Zuenir
Ventura, O Globo
Espalhados pelo chão, empilhados sobre a mesa,
em cima das cadeiras, dezenas de livros aguardavam voltar para as estantes, de
onde foram retirados por causa de uma pequena obra em casa.
Eu acabara de ler no Prosa & Verso uma
matéria que me pôs a pensar sobre o futuro deles. Será que teriam utilidade
para Alice daqui a uns 15 anos?
O debate no suplemento era sobre os efeitos do
mundo digital sobre a leitura, a competição entre internet e texto impresso,
fazendo lembrar a antiga discussão entre o que Umberto Eco chamou de
“apocalípticos e integrados”, para definir os que temiam e os que aceitavam a
comunicação de massa.
No artigo em que procurava desfazer o clima
maniqueísta da disputa, Pedro Doria analisava os mais recentes trabalhos que
tratam do tema.
O apocalíptico dessa história é Nicholas Carr,
autor de “A geração superficial: o que a internet está fazendo com os nossos
cérebros”. Recorrendo ao próprio exemplo, ele confessa que antes passava horas
mergulhado em extensos trechos de prosa. “Agora, raramente isso acontece. Minha
concentração começa a se extraviar depois de uma ou duas páginas.”

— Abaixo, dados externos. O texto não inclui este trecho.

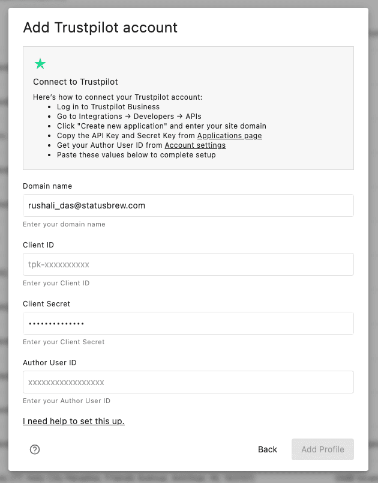Click into the Client Secret password field
This screenshot has width=378, height=483.
click(x=188, y=323)
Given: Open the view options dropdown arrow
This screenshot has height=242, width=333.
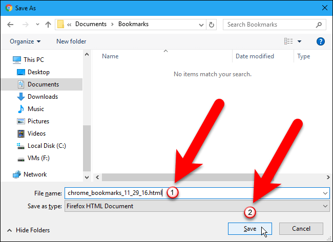Looking at the screenshot, I should click(x=300, y=41).
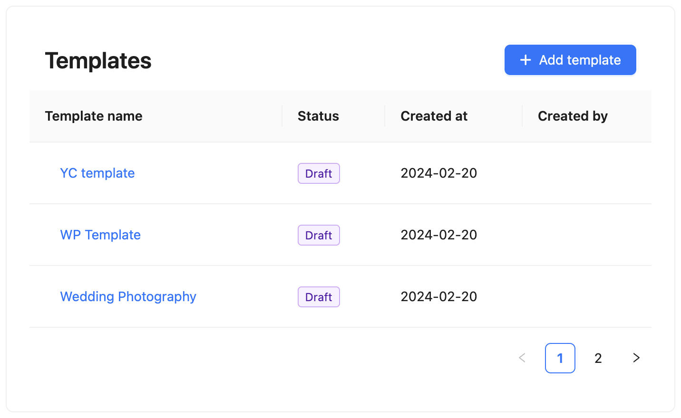Open the WP Template link

point(100,235)
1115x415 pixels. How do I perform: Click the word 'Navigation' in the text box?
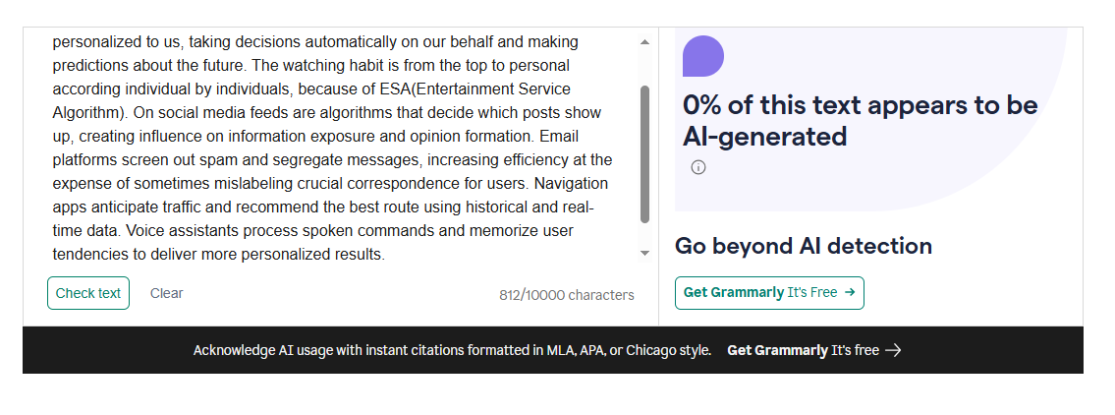coord(572,183)
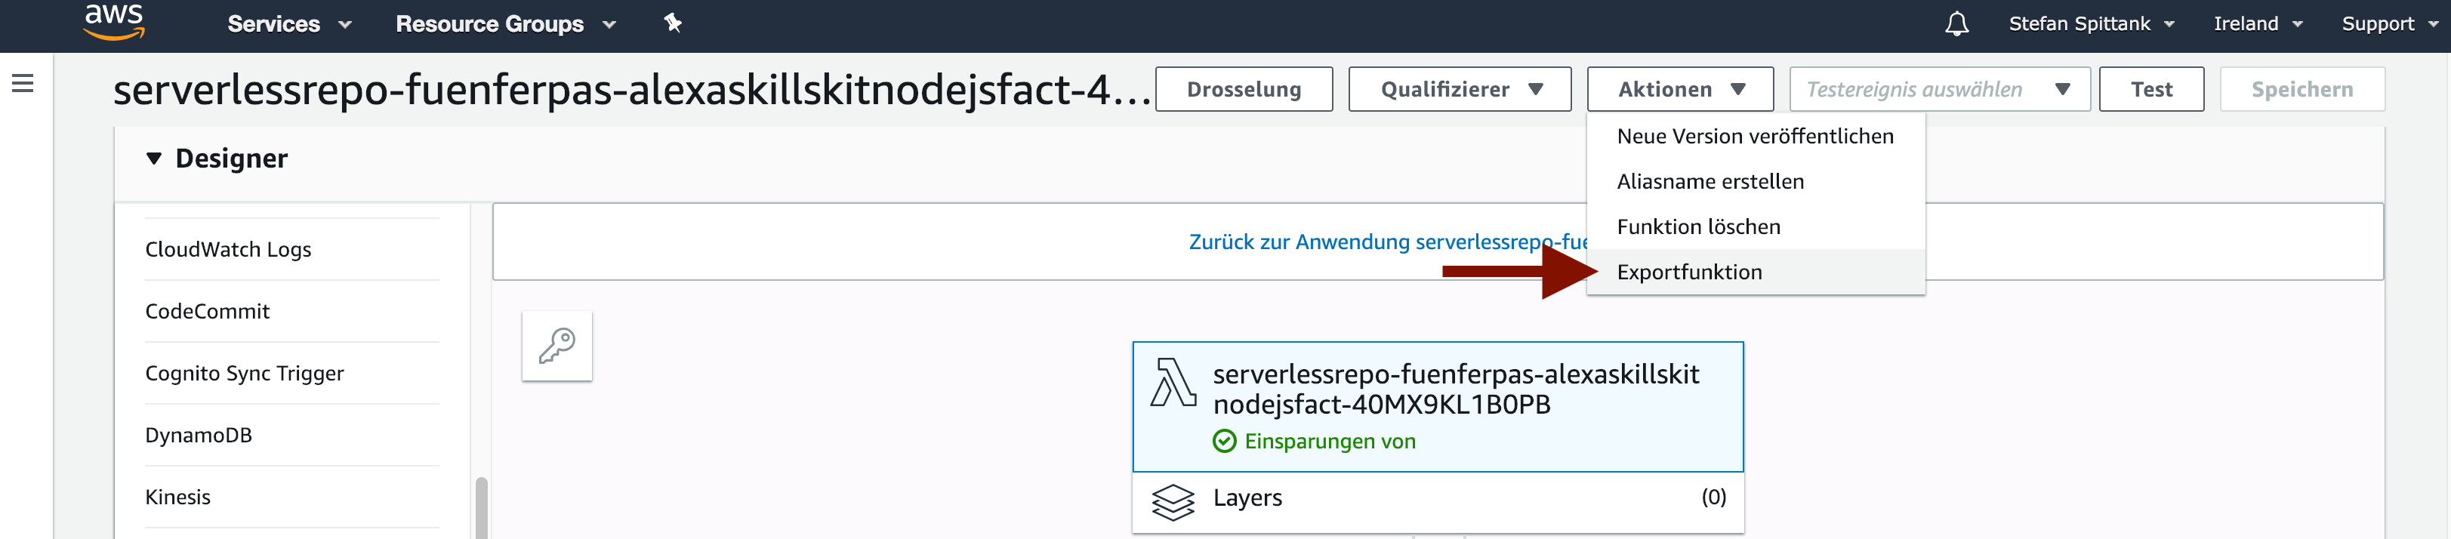Click the AWS logo home icon
The width and height of the screenshot is (2451, 539).
114,22
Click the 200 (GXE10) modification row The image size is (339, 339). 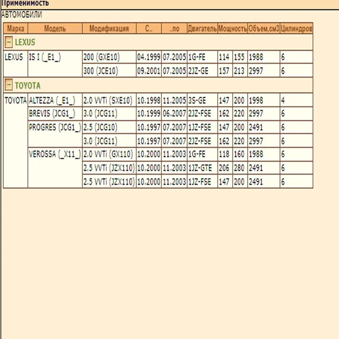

Na mesma linha, outro intelectual dizia que
ninguém mais lê “Guerra e paz” por ser “longo demais”. A internet teria mudado
nosso jeito de ler, passando de linear, sequencial, para uma forma fragmentada,
desatenta, interrompida por hiperlinks.
Olhei à minha volta e percebi o quanto havia
de volumes “longos demais”, que daqui a pouco estariam condenados, segundo essa
tendência. Ali estavam “Ulisses”, de James Joyce, 888 páginas); “Gênio”, de
Harold Bloom (828); “Pós-guerra”, de Tony Judt (847); “Casa Grande &
Senzala”, de Gilberto Freyre, 40 edição (668); “Os sete pilares da sabedoria”,
de T.E. Lawrence (782), entre muitos outros.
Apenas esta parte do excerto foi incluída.